Fan Jianping, Zhao Tianyi, Kuang Zhenzhong, Zheng Yu, Zhang Ji, Yu Jun, Peng Jinye
IEEE Trans Image Process. 2017 Apr;26(4):1923-1938. doi: 10.1109/TIP.2017.2667405. Epub 2017 Feb 9.
In this paper, a hierarchical deep multi-task learning (HD-MTL) algorithm is developed to support large-scale visual recognition (e.g., recognizing thousands or even tens of thousands of atomic object classes automatically). First, multiple sets of multi-level deep features are extracted from different layers of deep convolutional neural networks (deep CNNs), and they are used to achieve more effective accomplishment of the coarseto- fine tasks for hierarchical visual recognition. A visual tree is then learned by assigning the visually-similar atomic object classes with similar learning complexities into the same group, which can provide a good environment for determining the interrelated learning tasks automatically. By leveraging the inter-task relatedness (inter-class similarities) to learn more discriminative group-specific deep representations, our deep multi-task learning algorithm can train more discriminative node classifiers for distinguishing the visually-similar atomic object classes effectively. Our hierarchical deep multi-task learning (HD-MTL) algorithm can integrate two discriminative regularization terms to control the inter-level error propagation effectively, and it can provide an end-to-end approach for jointly learning more representative deep CNNs (for image representation) and more discriminative tree classifier (for large-scale visual recognition) and updating them simultaneously.
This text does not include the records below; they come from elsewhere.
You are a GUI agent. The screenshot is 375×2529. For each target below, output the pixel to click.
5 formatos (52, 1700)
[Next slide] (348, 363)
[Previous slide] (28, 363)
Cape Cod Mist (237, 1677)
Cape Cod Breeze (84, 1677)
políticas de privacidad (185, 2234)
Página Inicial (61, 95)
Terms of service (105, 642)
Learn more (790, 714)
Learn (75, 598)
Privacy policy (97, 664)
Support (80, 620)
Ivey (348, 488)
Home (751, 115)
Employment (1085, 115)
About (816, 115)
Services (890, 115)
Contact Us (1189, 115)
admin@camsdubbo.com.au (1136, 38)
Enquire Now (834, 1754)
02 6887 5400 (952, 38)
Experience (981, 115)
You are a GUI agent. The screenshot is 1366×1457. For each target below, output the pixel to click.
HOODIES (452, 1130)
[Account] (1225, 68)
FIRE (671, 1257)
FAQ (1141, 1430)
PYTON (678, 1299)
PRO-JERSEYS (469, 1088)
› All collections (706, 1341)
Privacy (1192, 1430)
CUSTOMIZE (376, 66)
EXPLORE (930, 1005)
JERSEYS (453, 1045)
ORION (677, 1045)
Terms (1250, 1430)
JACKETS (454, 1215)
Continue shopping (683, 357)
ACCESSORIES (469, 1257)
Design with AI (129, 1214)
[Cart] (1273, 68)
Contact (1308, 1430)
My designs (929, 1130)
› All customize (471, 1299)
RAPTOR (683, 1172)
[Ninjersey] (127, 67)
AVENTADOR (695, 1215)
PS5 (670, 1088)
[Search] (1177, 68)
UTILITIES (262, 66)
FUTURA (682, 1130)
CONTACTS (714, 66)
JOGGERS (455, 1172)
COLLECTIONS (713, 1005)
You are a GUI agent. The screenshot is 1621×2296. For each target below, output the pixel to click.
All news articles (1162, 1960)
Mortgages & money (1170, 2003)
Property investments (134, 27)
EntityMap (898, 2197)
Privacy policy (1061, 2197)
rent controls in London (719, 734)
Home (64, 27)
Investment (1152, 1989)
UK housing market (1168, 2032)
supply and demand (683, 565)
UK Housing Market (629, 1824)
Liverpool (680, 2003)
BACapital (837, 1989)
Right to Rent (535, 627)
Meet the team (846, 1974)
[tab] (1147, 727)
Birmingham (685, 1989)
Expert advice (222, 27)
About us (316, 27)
Our incremental deep learning algorithms can effectively adapt both the deep CNNs and the tree classifier to the new training images and the new object classes. Our experimental results have demonstrated that our HD-MTL algorithm can achieve very competitive results on improving the accuracy rates for large-scale visual recognition.
在本文中,我们开发了一种分层深度多任务学习(HD-MTL)算法,以支持大规模视觉识别(例如,自动识别数千甚至数万种原子对象类别)。首先,从深度卷积神经网络(深度CNN)的不同层中提取多组多级深度特征,并将它们用于更有效地完成分层视觉识别的从粗到细任务。然后,通过将具有相似学习复杂度的视觉相似原子对象类别分配到同一组中来学习视觉树,这可以为自动确定相关学习任务提供良好的环境。通过利用任务间相关性(类间相似性)来学习更具判别力的特定组深度表示,我们的深度多任务学习算法可以训练更具判别力的节点分类器,以有效地区分视觉相似的原子对象类别。我们的分层深度多任务学习(HD-MTL)算法可以集成两个判别正则化项,以有效地控制层间误差传播,并且它可以提供一种端到端的方法,用于联合学习更具代表性的深度CNN(用于图像表示)和更具判别力的树分类器(用于大规模视觉识别)并同时更新它们。我们的增量深度学习算法可以有效地使深度CNN和树分类器适应新的训练图像和新的对象类别。我们的实验结果表明,我们的HD-MTL算法在提高大规模视觉识别准确率方面可以取得非常有竞争力的结果。